Private DNS upstreams
Scenario
You want the resolver on the router to:
- Forward queries for the access network's internal zones (e.g. an ISP's AFTR FQDN, an enterprise intranet domain) to a specific DNS server learned dynamically.
- Use a private encrypted DNS provider (DoH / DoT / DoQ) as the default upstream.
- Keep a fast plain-DNS fallback if the encrypted upstream becomes unhealthy.
- Avoid exposing provider account IDs or private endpoints in shared examples.
How routerd solves it
DNSResolver runs routerd-dns-resolver. The daemon listens on UDP/TCP and evaluates spec.sources in order for each listen profile.
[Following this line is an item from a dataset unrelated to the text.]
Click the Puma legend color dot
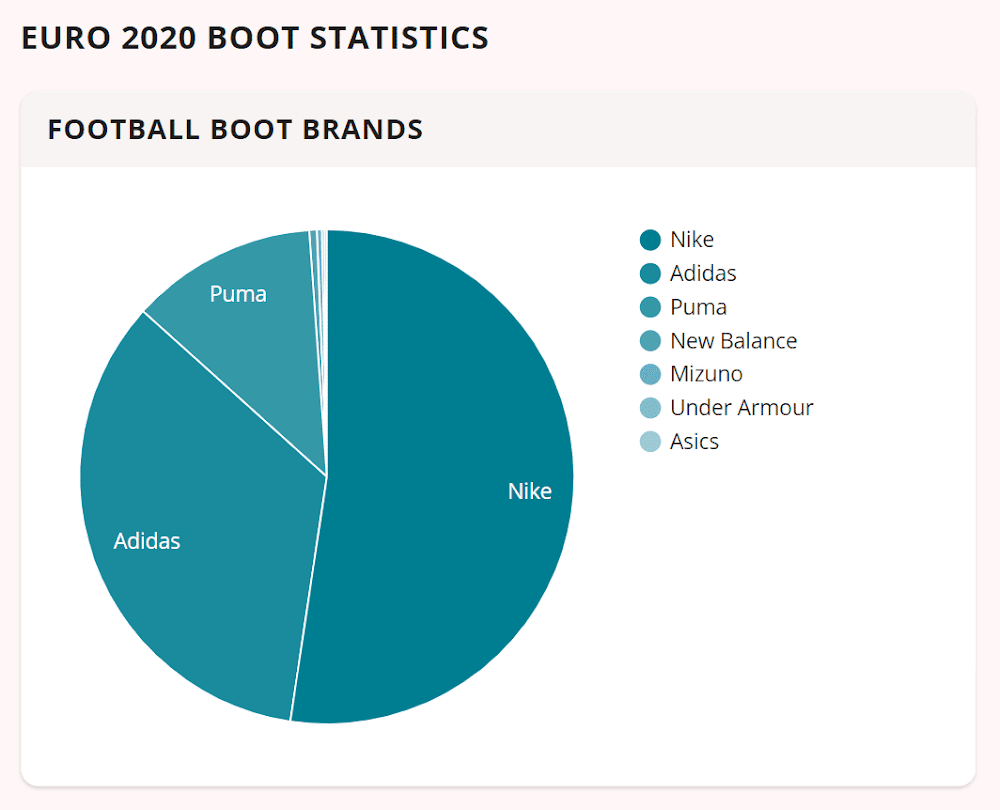1000x810 pixels. [x=650, y=307]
Sources can be zone (local), forward (forward queries that match a domain pattern), or upstream (regular forwarder for the rest).
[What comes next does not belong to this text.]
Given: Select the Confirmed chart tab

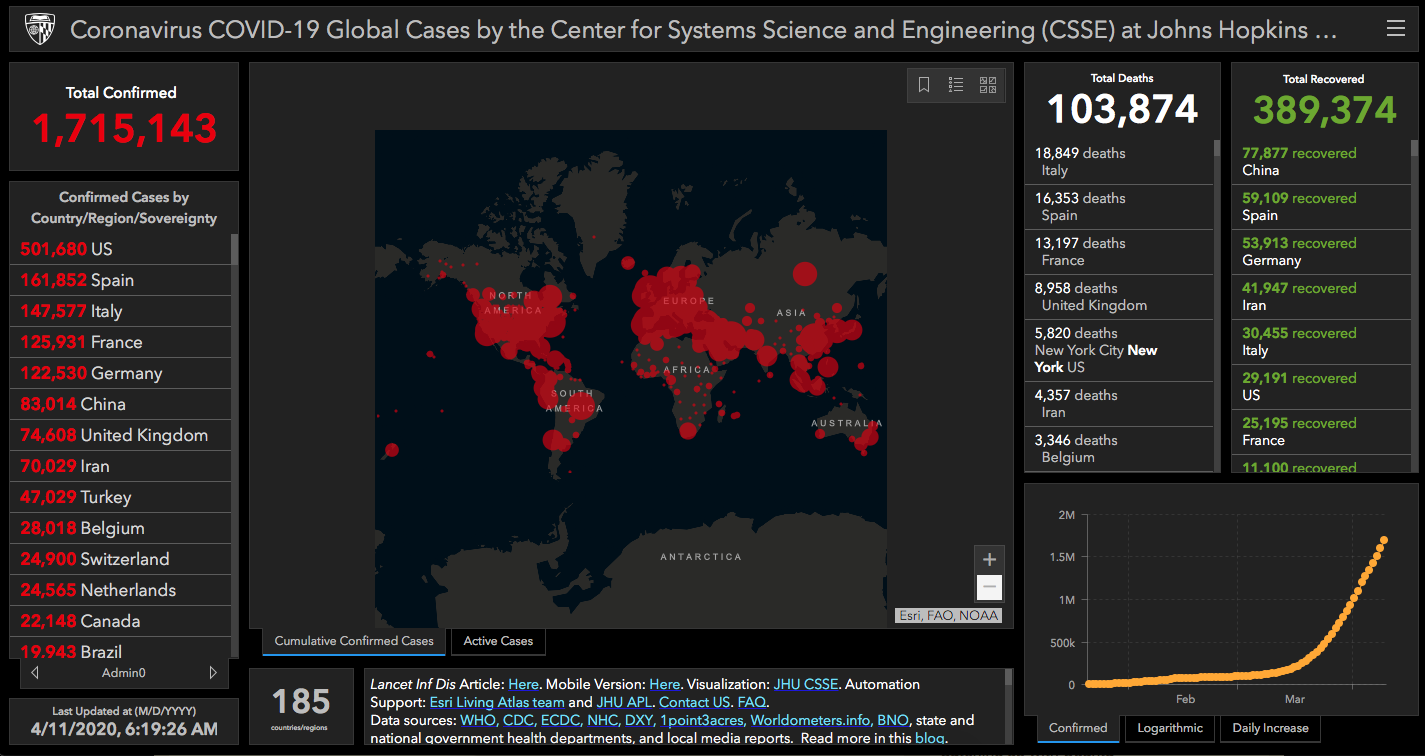Looking at the screenshot, I should coord(1078,728).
| Scheme | Protocol | Default port |
|---|---|---|
https:// | DNS over HTTPS | URL-dependent |
tls:// | DNS over TLS | 853 |
quic:// | DNS over QUIC | 853 |
udp:// | Plain DNS over UDP | 53 |
The order in upstreams is the priority order. routerd tries the highest-priority upstream that is healthy, and falls back through the list when one fails.
upstreamFrom (instead of upstreams) lets the upstream list come from another resource's status. This is the mechanism for using DNS servers learned through DHCPv6 information request.
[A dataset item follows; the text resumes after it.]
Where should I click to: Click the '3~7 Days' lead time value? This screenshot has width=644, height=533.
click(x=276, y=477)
Conditional forwarding example
- apiVersion: net.routerd.net/v1alpha1
kind: DNSResolver
metadata:
name: lan-resolver
spec:
listen:
- name: lan
addresses:
- 192.0.2.1
port: 53
sources:
- local-zone
- access-network
- provider-bootstrap
- default
sources:
- name: local-zone
kind: zone
match:
- lan.example.org
zoneRef:
- DNSZone/lan
- name: access-network
kind: forward
match:
- transix.jp
- corp.example.com
upstreamFrom:
- resource: DHCPv6Information/wan-info
field: dnsServers
- name: provider-bootstrap
kind: forward
match:
- dns.example-provider.net
upstreams:
- udp://1.1.1.1:53
- udp://8.8.8.8:53
- name: default
kind: upstream
match:
- "."
upstreams:
- https://dns.example-provider.net/dns-query
- tls://dns.example-provider.net
- quic://dns.example-provider.net
- udp://1.1.1.1:53
healthcheck:
interval: 15s
timeout: 3s
failThreshold: 3
passThreshold: 2
dnssecValidate: true
viaInterface: ens18
bootstrapResolver:
- 1.1.1.1
- 2606:4700:4700::1111
cache:
enabled: true
maxEntries: 10000
minTTL: 60s
maxTTL: 24h
negativeTTL: 30s
Provider bootstrap
Some private DNS providers serve their resolver endpoint from a domain that the resolver itself is going to use. If a host tries to resolve that provider name through the provider, the query loops or fails before the resolver is healthy.
Add a conditional source for the provider domain that points to a public resolver or to access-network DNS. Keep account IDs (e.g. provider profile IDs) out of shared examples; put them only in your local secrets file or in a per-host YAML overlay.
The bootstrapResolver field on a source provides the same protection at a finer granularity: it specifies which resolvers to use for resolving the upstream URL itself, before the encrypted transport is established.
Interface binding
sources[].viaInterface binds outgoing DNS queries to a specific Linux interface name. Use a literal OS interface name such as ens18. If the interface is created by another resource (e.g. a tunnel), declare the relationship with ownerRefs or resource ordering and keep the resolver pending until the interface exists.
FreeBSD does not currently provide the same SO_BINDTODEVICE enforcement, so platform-specific docs do not promise identical behaviour there.